* [Aim]
Please add 58 to every coordinate and write out the material again, starting at the line containing "Task: Click the" and ending at the last line of the material, with all other text unchanged. Leave the pictures out.

* [Given records]
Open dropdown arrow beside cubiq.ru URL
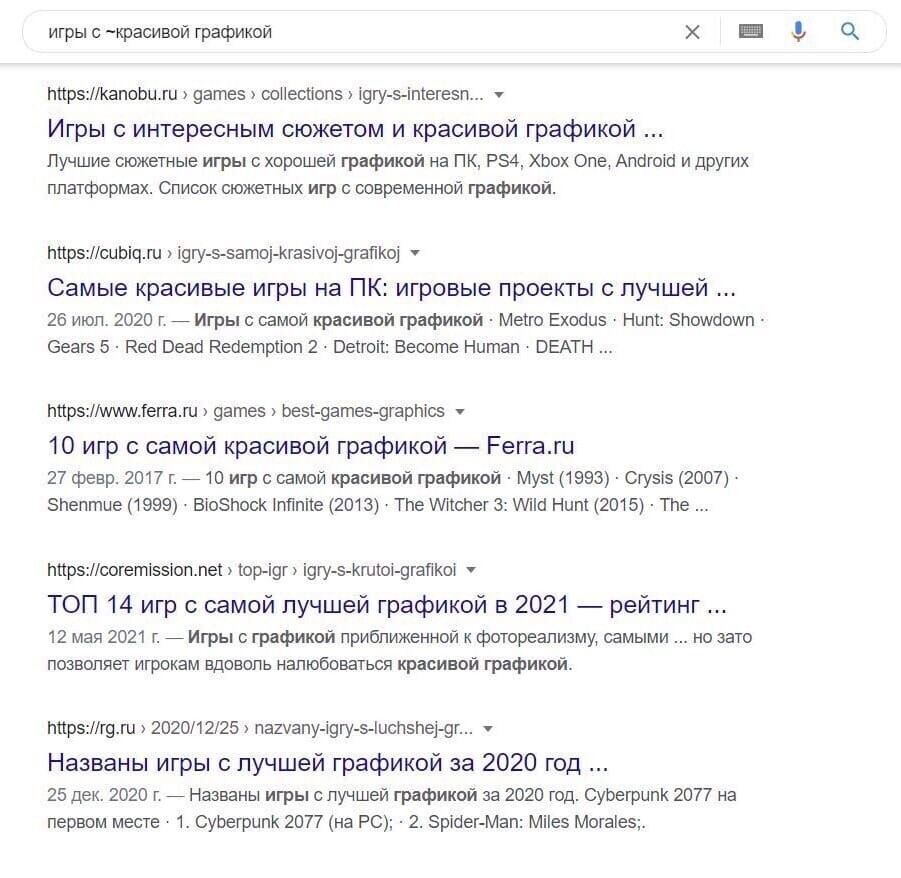The height and width of the screenshot is (878, 901). pyautogui.click(x=415, y=253)
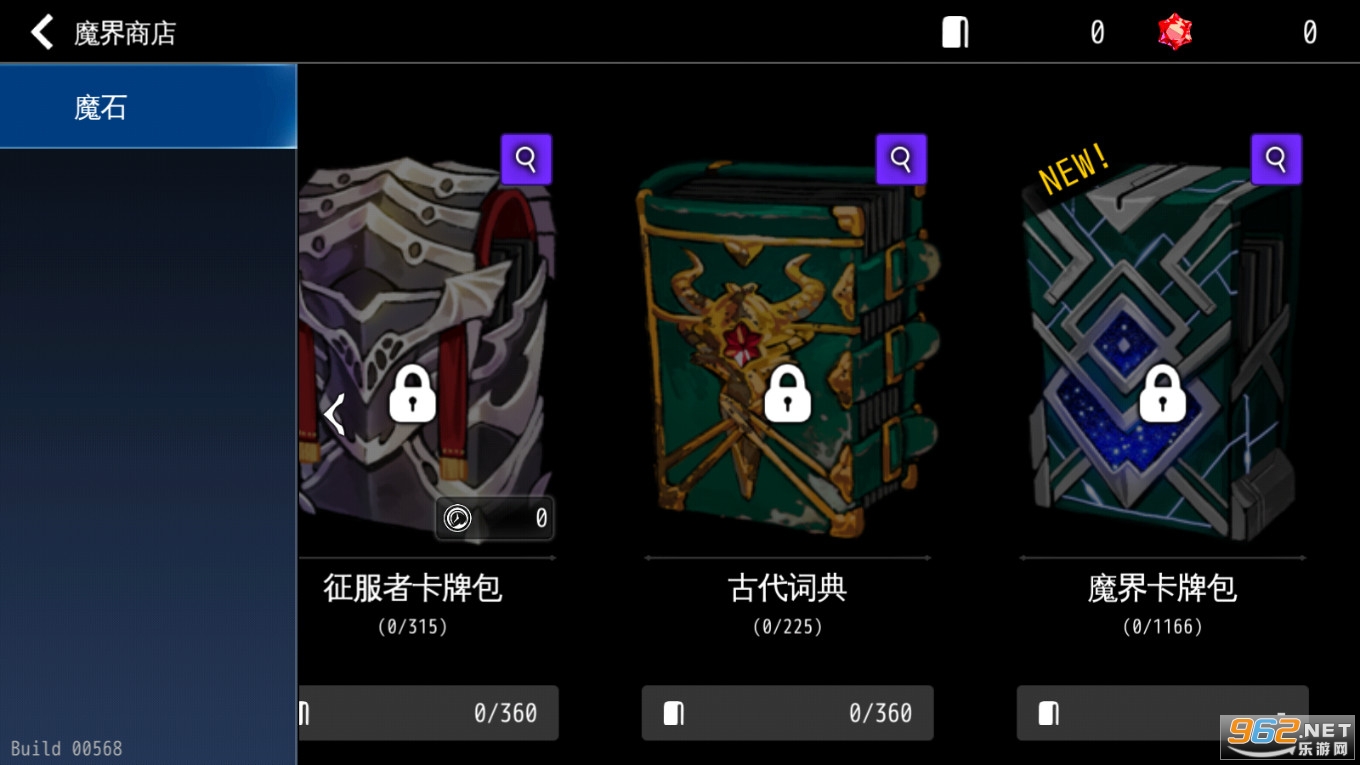Select the 古代词典 book artwork
The image size is (1360, 765).
tap(788, 350)
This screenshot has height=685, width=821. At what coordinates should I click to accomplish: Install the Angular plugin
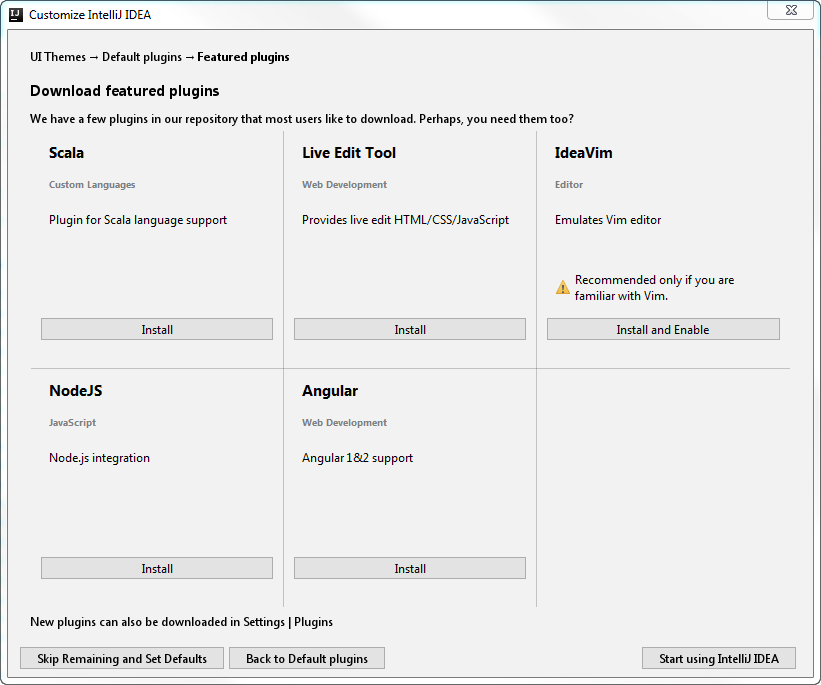[409, 567]
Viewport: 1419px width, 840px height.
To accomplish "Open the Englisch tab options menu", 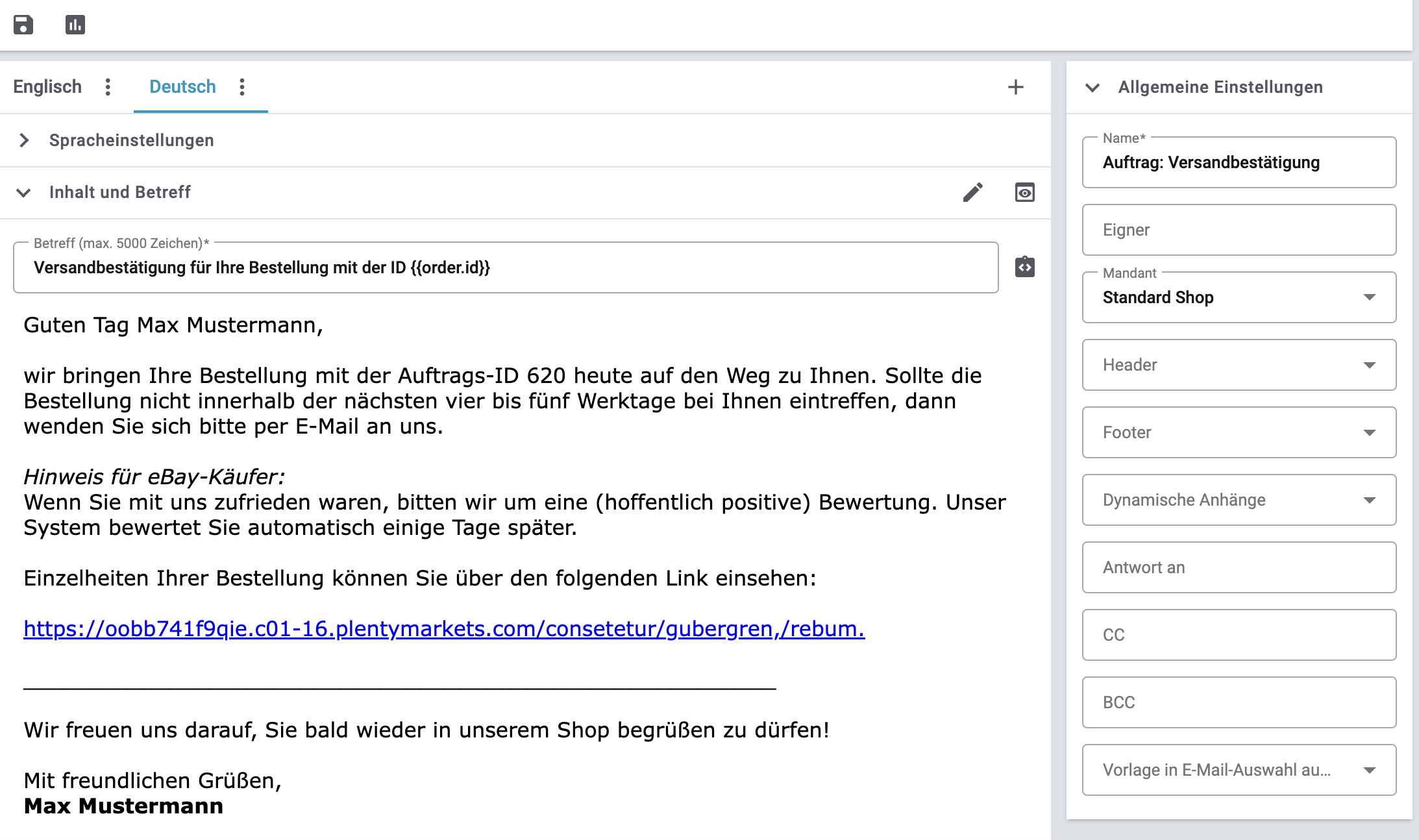I will (108, 87).
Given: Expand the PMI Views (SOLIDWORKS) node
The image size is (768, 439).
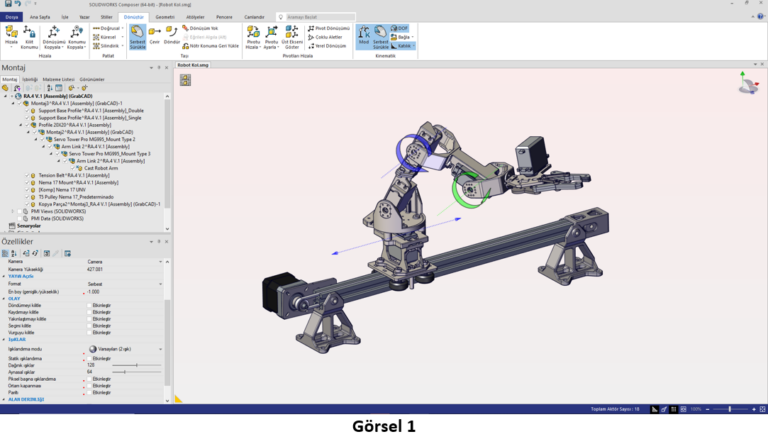Looking at the screenshot, I should 13,211.
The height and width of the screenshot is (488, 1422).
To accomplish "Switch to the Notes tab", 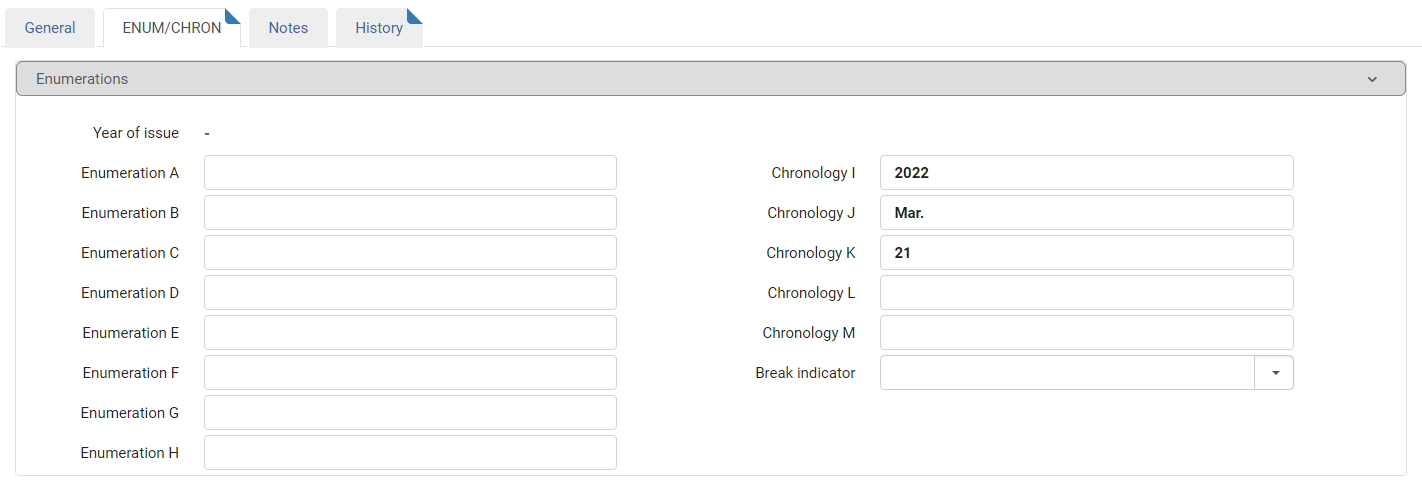I will coord(288,28).
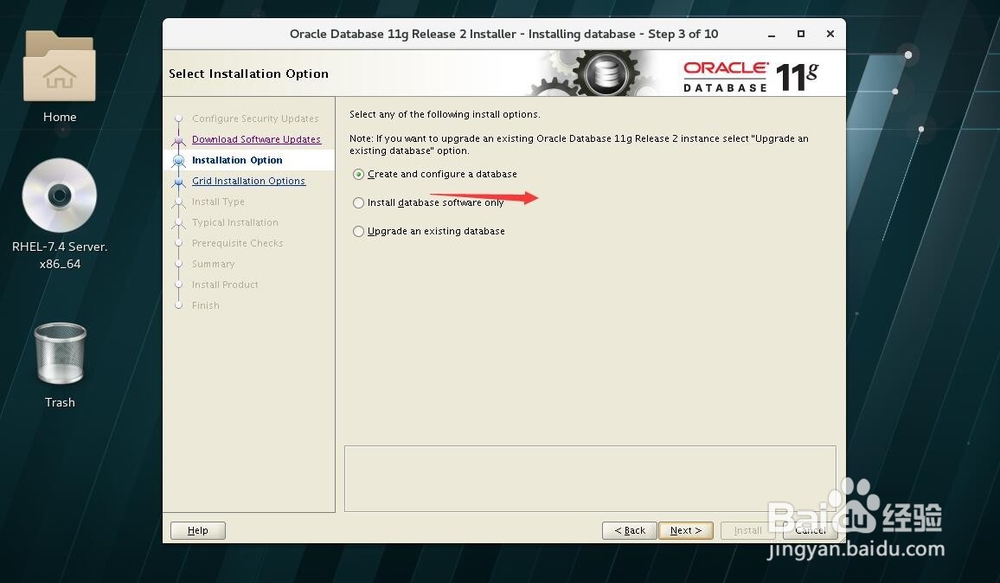Select Install Type in the step list
The width and height of the screenshot is (1000, 583).
pyautogui.click(x=219, y=201)
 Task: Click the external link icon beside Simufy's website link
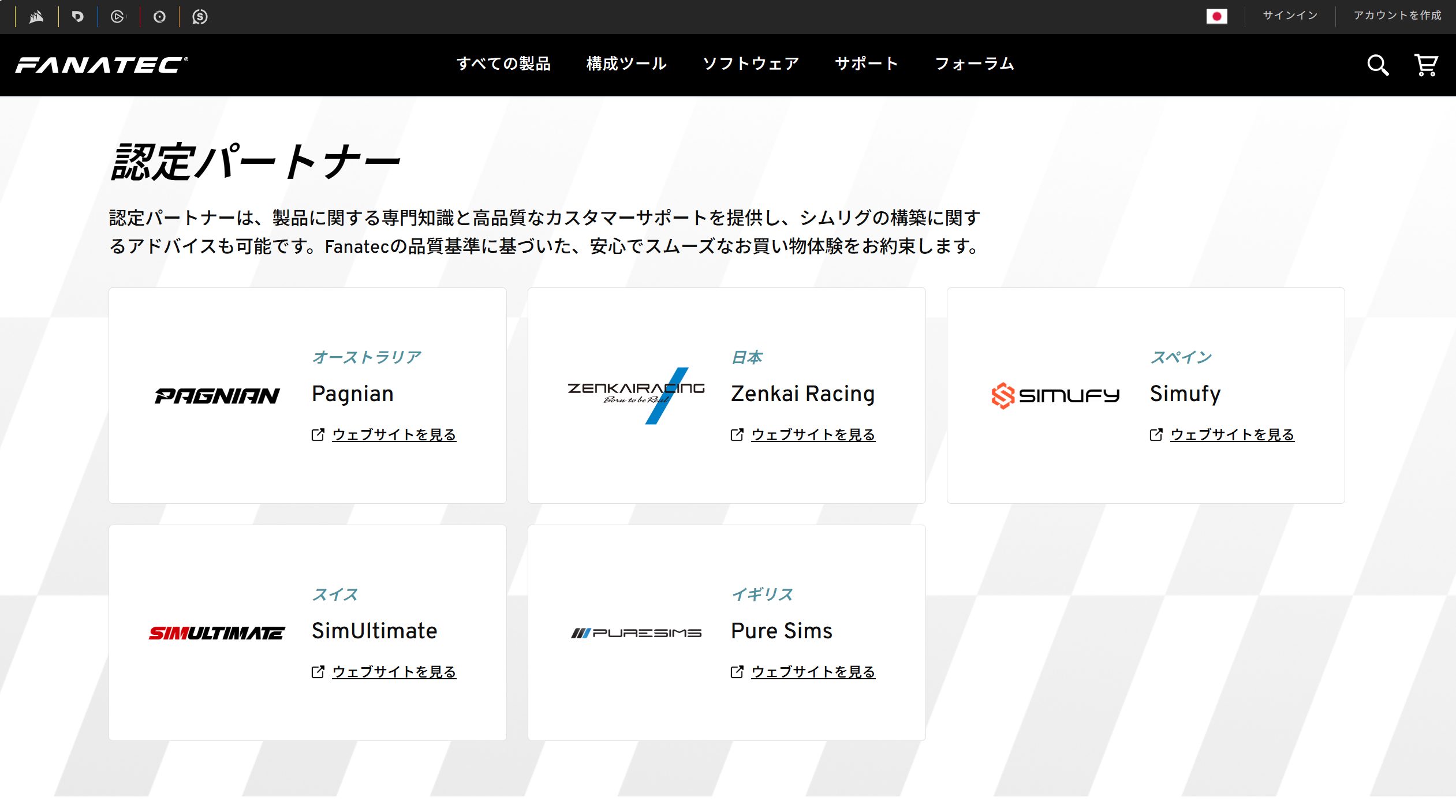1156,435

* [Task response]
 Task: Click the external link icon beside Simufy's website link
1214,493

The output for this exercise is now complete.